### The input ###

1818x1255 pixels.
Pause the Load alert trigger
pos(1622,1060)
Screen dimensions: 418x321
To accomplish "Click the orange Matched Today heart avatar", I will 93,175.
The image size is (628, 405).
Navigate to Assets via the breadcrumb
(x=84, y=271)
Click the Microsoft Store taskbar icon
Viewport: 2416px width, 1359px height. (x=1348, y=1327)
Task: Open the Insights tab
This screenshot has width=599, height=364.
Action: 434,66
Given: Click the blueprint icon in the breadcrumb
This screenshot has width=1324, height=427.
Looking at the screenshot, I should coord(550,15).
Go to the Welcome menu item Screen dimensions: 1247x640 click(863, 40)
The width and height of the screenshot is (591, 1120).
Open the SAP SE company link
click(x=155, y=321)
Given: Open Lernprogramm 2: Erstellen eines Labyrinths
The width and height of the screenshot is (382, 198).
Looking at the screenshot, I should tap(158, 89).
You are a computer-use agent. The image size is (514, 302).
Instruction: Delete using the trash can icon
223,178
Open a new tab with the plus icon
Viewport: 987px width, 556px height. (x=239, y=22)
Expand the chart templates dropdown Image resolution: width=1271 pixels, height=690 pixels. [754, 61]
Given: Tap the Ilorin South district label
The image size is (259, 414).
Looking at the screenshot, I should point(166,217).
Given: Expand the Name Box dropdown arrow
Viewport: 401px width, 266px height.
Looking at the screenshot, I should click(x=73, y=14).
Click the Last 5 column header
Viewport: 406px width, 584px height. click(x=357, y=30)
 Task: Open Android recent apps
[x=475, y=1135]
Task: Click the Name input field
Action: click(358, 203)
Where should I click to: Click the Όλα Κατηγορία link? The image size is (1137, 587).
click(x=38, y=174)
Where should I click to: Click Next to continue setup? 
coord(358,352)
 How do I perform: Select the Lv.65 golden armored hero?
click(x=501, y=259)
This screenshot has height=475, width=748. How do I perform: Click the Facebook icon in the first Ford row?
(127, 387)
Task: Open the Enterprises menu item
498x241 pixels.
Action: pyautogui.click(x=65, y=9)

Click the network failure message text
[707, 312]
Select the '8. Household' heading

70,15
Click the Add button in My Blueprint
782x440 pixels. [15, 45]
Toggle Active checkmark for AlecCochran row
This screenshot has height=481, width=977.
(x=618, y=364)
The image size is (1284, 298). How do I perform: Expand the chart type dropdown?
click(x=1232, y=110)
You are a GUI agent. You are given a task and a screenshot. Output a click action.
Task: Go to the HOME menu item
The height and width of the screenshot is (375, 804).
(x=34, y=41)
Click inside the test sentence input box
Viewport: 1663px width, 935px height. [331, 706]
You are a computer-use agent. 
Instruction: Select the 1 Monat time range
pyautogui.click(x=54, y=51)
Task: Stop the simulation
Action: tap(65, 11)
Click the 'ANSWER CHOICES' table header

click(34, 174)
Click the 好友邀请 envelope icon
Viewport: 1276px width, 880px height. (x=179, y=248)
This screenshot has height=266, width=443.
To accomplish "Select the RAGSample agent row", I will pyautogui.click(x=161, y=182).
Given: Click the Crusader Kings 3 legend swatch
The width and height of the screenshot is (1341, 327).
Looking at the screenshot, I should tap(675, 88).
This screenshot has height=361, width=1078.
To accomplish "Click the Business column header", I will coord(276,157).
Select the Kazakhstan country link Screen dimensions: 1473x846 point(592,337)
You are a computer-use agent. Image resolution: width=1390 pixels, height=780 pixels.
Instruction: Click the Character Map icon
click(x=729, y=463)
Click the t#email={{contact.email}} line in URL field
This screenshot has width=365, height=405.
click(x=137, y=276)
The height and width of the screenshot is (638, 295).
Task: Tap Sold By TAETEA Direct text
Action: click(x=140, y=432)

###

Work to complete:
Copy out every item above, swapping "Microsoft Store" for "Windows Store" and keeping everything else the same.

Exercise output:
1818x1255 pixels.
Pause the Load alert trigger
pos(1622,1060)
Screen dimensions: 418x321
To accomplish "Click the orange Matched Today heart avatar", I will 93,175.
The image size is (628, 405).
Navigate to Assets via the breadcrumb
(x=84, y=271)
Click the Windows Store taskbar icon
Viewport: 2416px width, 1359px height. (x=1348, y=1327)
Task: Open the Insights tab
This screenshot has width=599, height=364.
Action: 434,66
Given: Click the blueprint icon in the breadcrumb
This screenshot has width=1324, height=427.
Looking at the screenshot, I should coord(550,15).
Go to the Welcome menu item Screen dimensions: 1247x640 click(863, 40)
The width and height of the screenshot is (591, 1120).
Open the SAP SE company link
click(x=155, y=321)
Given: Open Lernprogramm 2: Erstellen eines Labyrinths
The width and height of the screenshot is (382, 198).
Looking at the screenshot, I should tap(158, 89).
You are a computer-use agent. The image size is (514, 302).
Instruction: Delete using the trash can icon
223,178
Open a new tab with the plus icon
Viewport: 987px width, 556px height. (x=239, y=22)
Expand the chart templates dropdown Image resolution: width=1271 pixels, height=690 pixels. [754, 61]
Given: Tap the Ilorin South district label
The image size is (259, 414).
Looking at the screenshot, I should point(166,217).
Given: Expand the Name Box dropdown arrow
Viewport: 401px width, 266px height.
Looking at the screenshot, I should click(x=73, y=14).
Click the Last 5 column header
Viewport: 406px width, 584px height. click(x=357, y=30)
 Task: Open Android recent apps
[x=475, y=1135]
Task: Click the Name input field
Action: click(358, 203)
Where should I click to: Click the Όλα Κατηγορία link? The image size is (1137, 587).
click(x=38, y=174)
Where should I click to: Click Next to continue setup? 
coord(358,352)
 How do I perform: Select the Lv.65 golden armored hero?
click(x=501, y=259)
This screenshot has height=475, width=748. How do I perform: Click the Facebook icon in the first Ford row?
(127, 387)
Task: Open the Enterprises menu item
498x241 pixels.
Action: pyautogui.click(x=65, y=9)

Click the network failure message text
[707, 312]
Select the '8. Household' heading

70,15
Click the Add button in My Blueprint
782x440 pixels. [15, 45]
Toggle Active checkmark for AlecCochran row
This screenshot has height=481, width=977.
(x=618, y=364)
The image size is (1284, 298). How do I perform: Expand the chart type dropdown?
click(x=1232, y=110)
You are a GUI agent. You are given a task and a screenshot. Output a click action.
Task: Go to the HOME menu item
The height and width of the screenshot is (375, 804).
(x=34, y=41)
Click inside the test sentence input box
Viewport: 1663px width, 935px height. [331, 706]
You are a computer-use agent. 
Instruction: Select the 1 Monat time range
pyautogui.click(x=54, y=51)
Task: Stop the simulation
Action: tap(65, 11)
Click the 'ANSWER CHOICES' table header

click(34, 174)
Click the 好友邀请 envelope icon
Viewport: 1276px width, 880px height. (x=179, y=248)
This screenshot has height=266, width=443.
To accomplish "Select the RAGSample agent row", I will pyautogui.click(x=161, y=182).
Given: Click the Crusader Kings 3 legend swatch
The width and height of the screenshot is (1341, 327).
Looking at the screenshot, I should tap(675, 88).
This screenshot has height=361, width=1078.
To accomplish "Click the Business column header", I will coord(276,157).
Select the Kazakhstan country link Screen dimensions: 1473x846 point(592,337)
You are a computer-use agent. Image resolution: width=1390 pixels, height=780 pixels.
Instruction: Click the Character Map icon
click(x=729, y=463)
Click the t#email={{contact.email}} line in URL field
This screenshot has width=365, height=405.
click(x=137, y=276)
The height and width of the screenshot is (638, 295).
Task: Tap Sold By TAETEA Direct text
Action: click(x=140, y=432)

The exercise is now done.